Australia’s aviation safety regulator has proposed restricting the use of aircraft powered with Jabiru engines in response to an increasing number of engine failures.
The Civil Aviation Safety Authority (CASA) says there have been 40 incidents where Jabiru engines have failed in the past 12 months, with some involving cylinder heads cracking or valves sticking. None have resulted in any fatalities.
In a consultation draft, CASA proposes limiting the use of Jabiru-powered aircraft to daylight hours and away from populated areas. Moreover, Jabiru-powered aircraft would be prohibited from carrying passengers and not allowed to conduct student/trainee solo flights.
“CASA is responding to a high, and increasing, rate of engine failures among aircraft that are powered by engines manufactured by, or under licence from, Jabiru Aircraft Pty Ltd,” CASA’s consultation draft published on November 13 said.

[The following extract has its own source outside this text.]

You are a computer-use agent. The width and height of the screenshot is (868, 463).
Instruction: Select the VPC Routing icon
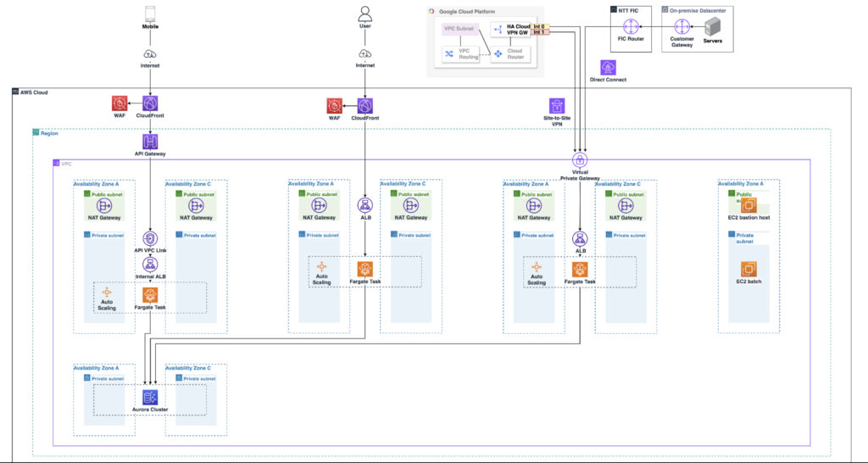click(449, 53)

“The issues appear to be the result of several failure modes, which require separate investigation.
“CASA has formed the view that its functions under the Civil Aviation Act 1988 require it to mitigate certain risks to passengers, trainee pilots and persons on the ground.”
“Accordingly, while CASA works with Jabiru to identify the causes of these engine failures and to implement appropriate corrective actions, CASA proposes a set of operating limitations on Jabiru powered aircraft.”
Submissions to CASA on the matter are open until Thursday November 20.
Bundaberg-based Jabiru makes four-cylinder 2200cc and six-cylinder 3300cc aircraft engines, according to the company’s website.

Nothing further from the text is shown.